Mural da igreja de São José, em São Félix do Araguaia – 1989
Na Família de Deus

A família de Deus Abençoada pela Santíssima Trindade é aquela que trabalha e que celebra com as CEBs.
As mãos do Deus Pai, o Espírito em forma de Pomba e o Filho. A família de Deus é a comunidade, “habitat da Trindade”1.
A Sagrada Família é apresentada como uma família camponesa que trabalha, celebra, ama e, por isso, é sinal, sacramento para a comunidade que os segue.
O “papagaio” voa livre, sem linha e, por isso, é sinal de liberdade presente na comunidade e no mural de outra “igreja domiciliar”.
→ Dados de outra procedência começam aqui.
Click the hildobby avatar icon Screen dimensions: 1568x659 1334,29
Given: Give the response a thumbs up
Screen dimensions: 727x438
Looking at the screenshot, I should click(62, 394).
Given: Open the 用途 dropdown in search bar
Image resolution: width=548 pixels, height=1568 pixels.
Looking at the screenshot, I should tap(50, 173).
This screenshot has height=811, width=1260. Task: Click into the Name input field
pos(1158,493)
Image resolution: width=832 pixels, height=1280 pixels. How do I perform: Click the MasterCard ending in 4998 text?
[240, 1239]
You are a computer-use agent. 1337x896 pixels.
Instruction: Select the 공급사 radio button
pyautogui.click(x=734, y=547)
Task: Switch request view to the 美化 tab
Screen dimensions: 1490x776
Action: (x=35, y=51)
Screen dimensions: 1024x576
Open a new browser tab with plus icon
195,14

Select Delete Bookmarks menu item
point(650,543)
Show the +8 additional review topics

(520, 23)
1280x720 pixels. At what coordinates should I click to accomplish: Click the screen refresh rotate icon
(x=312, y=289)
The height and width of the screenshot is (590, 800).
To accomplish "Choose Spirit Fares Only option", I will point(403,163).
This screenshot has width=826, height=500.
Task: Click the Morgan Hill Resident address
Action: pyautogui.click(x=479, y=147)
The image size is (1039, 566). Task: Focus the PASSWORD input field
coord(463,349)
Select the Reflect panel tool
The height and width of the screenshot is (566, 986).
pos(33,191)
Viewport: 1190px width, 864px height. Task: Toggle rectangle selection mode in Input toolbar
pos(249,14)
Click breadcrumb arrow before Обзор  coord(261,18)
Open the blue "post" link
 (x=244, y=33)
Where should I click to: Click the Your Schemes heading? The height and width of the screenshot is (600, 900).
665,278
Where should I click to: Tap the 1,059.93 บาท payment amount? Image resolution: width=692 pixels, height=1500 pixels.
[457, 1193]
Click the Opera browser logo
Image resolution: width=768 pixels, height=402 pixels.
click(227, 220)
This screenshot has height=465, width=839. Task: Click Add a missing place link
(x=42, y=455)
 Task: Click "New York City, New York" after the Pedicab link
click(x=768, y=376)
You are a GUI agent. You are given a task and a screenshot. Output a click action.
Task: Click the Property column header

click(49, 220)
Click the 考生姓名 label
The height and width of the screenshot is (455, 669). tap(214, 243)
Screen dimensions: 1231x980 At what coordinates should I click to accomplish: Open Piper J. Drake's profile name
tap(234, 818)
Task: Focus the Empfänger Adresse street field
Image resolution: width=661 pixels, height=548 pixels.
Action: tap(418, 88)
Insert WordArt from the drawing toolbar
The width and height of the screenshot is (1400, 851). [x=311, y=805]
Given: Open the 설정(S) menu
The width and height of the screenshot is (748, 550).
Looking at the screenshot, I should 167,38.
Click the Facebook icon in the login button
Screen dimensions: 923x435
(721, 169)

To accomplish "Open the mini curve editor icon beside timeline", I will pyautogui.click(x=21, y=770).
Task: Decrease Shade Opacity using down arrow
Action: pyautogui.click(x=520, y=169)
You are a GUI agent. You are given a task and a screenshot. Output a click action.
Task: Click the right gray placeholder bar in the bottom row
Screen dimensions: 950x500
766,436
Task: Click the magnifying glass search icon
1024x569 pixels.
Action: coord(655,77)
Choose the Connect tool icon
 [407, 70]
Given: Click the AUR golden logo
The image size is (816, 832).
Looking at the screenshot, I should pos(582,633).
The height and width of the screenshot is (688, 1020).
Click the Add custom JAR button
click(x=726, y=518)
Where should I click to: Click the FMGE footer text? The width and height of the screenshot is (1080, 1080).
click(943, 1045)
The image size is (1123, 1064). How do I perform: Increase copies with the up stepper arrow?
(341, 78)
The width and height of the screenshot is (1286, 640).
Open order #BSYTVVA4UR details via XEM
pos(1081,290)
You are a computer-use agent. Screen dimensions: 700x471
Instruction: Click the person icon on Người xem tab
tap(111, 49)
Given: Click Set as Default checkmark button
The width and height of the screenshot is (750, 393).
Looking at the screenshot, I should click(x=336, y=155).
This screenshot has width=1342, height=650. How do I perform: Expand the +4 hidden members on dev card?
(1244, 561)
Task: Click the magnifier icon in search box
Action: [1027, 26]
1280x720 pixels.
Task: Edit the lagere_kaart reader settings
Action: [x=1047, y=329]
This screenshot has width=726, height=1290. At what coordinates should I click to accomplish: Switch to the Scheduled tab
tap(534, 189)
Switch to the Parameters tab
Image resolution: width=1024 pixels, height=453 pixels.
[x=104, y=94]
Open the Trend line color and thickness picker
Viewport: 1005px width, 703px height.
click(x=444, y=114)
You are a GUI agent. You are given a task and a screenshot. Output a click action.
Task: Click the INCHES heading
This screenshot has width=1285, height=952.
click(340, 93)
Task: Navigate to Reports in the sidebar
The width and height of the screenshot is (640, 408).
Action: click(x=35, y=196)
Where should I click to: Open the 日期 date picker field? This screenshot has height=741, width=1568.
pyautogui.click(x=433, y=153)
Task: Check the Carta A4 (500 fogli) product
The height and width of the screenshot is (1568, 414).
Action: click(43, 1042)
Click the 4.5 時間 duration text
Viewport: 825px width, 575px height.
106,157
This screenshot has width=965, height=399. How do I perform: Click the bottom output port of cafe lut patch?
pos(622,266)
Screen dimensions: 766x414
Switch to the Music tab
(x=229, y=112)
1. Cerezo Barredo e Pedro Casaldáliga, “Murais da Libertação”, Edições Loyola, São Paulo, SP, p. 23.
Mural da igreja de São João Batista, em Ribeirão Cascalheira – 1990
No Compromisso da Profecia

O batismo de Jesus sobre o rio Jordão apresenta a profecia de João Batista, o Espírito que desce em forma de pomba e a graça que é oferecida pelas mãos do Pai a todos os pobres pecadores, que recebem uma nova vida nas águas do batismo. A Trindade novamente se apresenta.
Revelam a esperança de uma nova humanidade e convoca todos e todas para a profecia: “É o tempo da Ternura. É o Kairós da História”2.

2. Ibid. p. 29.
Mural da Capela do Batismo na igreja de São Pedro, em Vila Rica 1992
Nascer de Novo

Na Páscoa do Senhor, podemos nascer de novo. Iluminados pelo Espírito: peões, negros, índios, mulheres e crianças, escutam atentamente o Mestre, que lhes mostra um tronco cortado, que um dia foi uma árvore.
Esta foi arrancada e morreu, mas teima em “Nascer de Novo”, assim como nós, que morremos com Cristo na sua morte de cruz e também teimamos em ressuscitar junto com ele, porque com ele “tudo é Páscoa”.
Mural da Capela dos Sacramentos na igreja de São José, em São Félix do Araguaia – 1989
Água, Terra e Pão

O Cristo de cor negra “feito de sol e dor” filho do Araguaia com certeza, é esperança da terra prometida, do alimento (pão da vida) e da bebida (água que é capaz de saciar toda a sede do povo pobre do Araguaia).
E é ele que faz com que o povo do Araguaia, alimentado pela esperança no Cristo Ressuscitado, se faça “Igreja-Sacramento”.
Presbitério da igreja de São Pedro, em Vila Rica – 1992
Na Diaconia do Reino

A pedra ao centro nos lembra Pedro, pedra da Igreja, de onde todos nós iniciamos nossa caminhada.
Pedro pescador, que escuta o senhor e utiliza os carismas do Espírito para garantir que as portas que levam a liberdade estejam sempre abertas, mesmo depois de ter negado ser discípulo do Mestre (galo sobre uma rocha).
A realidade do povo da Igreja é apresentada no lado direito do mural: o serviço (diaconia) de todo dia e da comunidade toda no lava-pés diário; a partilha dos alimentos típicos de cada grupo para formar uma só mesa, a fim de celebrar a Páscoa deles na Páscoa do Senhor; o “índio, que reclama pela bula com que Pedro entrega as terras indígenas”3; O povo trabalhador e orador, convoca todas as culturas que estão a mesa para construir o Reino e destruir todos os impérios, sempre guiados pela graça do Evangelho.

3. Ibid. p. 45.

Presbitério da igreja de São José do Xingu – 2001
Eucaristia, Dom de Deus, Fruto do Trabalho

O primeiro mural, da esquerda para direita, apresenta a Eucaristia como luz que brilha embaixo da lua que traz a escuridão de morte, de onde nasce o sol. A cruz ao centro traz a partilha do pão, da terra, do fruto do trabalho, da vida dom de Deus.
O mural central nos revela o Cristo crucificado e envolvido por símbolos indígenas.
No terceiro mural, os trabalhadores que edificam a Igreja, são também aqueles que são movidos pela Promessa, pela Utopia do Reino. Lutam contra o latifúndio (panela crivada de balas) e querem ver seus reitos Humanos respeitados.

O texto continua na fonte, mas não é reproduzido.